Understanding the potential health benefits from specifying the correct doors, it seems appropriate to now consider safety. If left alone or neglected, a fire door’s integrity can be compromised and may no longer serve a useful function in fire safety prevention. Since fire doors need to be surveyed every six months to make sure they are in proper working condition, ensuring the specification of hard wearing material offers a distinct advantage when it comes to meeting the required criteria. Material such as High Pressure Laminate (HPL) is ideal since its durable properties means doors are better equipped to maintain their integrity.

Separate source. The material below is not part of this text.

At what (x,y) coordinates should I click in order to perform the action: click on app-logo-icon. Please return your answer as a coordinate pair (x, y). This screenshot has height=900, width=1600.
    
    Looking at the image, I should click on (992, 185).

HPL is difficult to ignite and has properties that retard the spread of flames; when specifying for such requirements it is important that the chosen substrate is fire resistant too. In a fire situation HPL does not soften or release burning droplets and through the right selection of quality and thickness can meet the highest fire performance achievable with organic materials.

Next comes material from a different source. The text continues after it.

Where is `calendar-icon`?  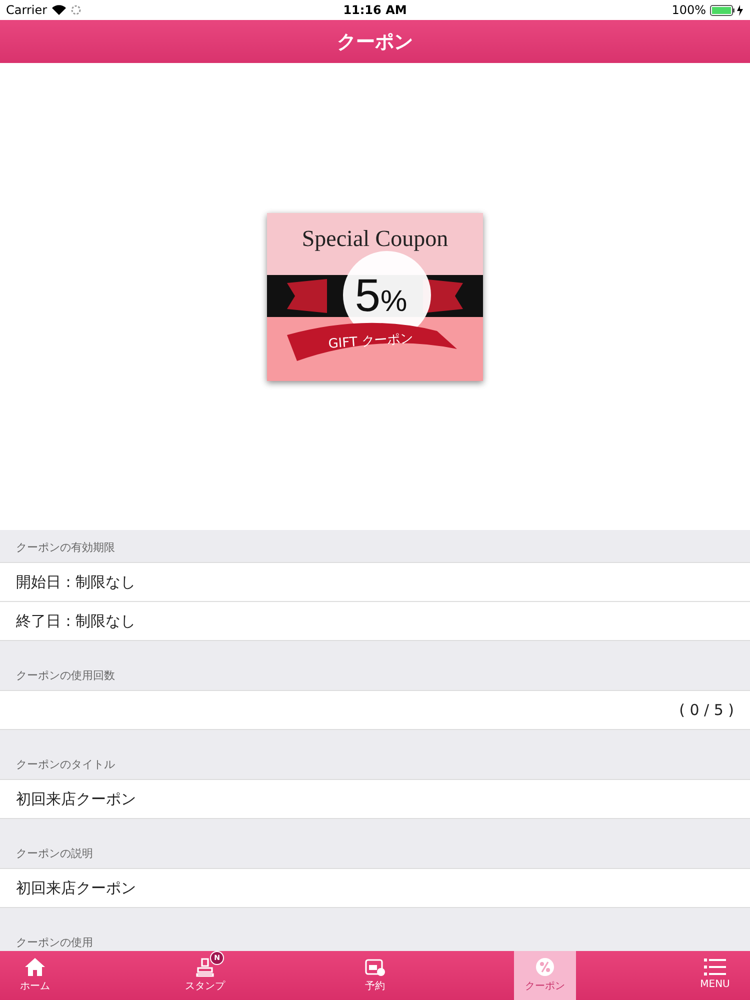 calendar-icon is located at coordinates (375, 967).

In contrast to traditional fire doors which were often cumbersome with practicality driving specification over aesthetic, today’s offerings match functionality with design. Furthermore, although it is understandable why facility managers’ would presume fire doors with the required ancillary properties are more costly than their standard counterparts, the fact is this is not necessarily the case. For schools needing to adhere to tight budgets, being able to specify doors that automatically fulfill UK and European Fire Doors and Building Regulations is one less factor for architects, designs, headmasters and facility managers to address.

Door technology is improving and with it comes a broader scope of colours, sizes, finishes and styles to suit the needs of the education sector and contribute towards providing a more productivity and safer environment for occupants.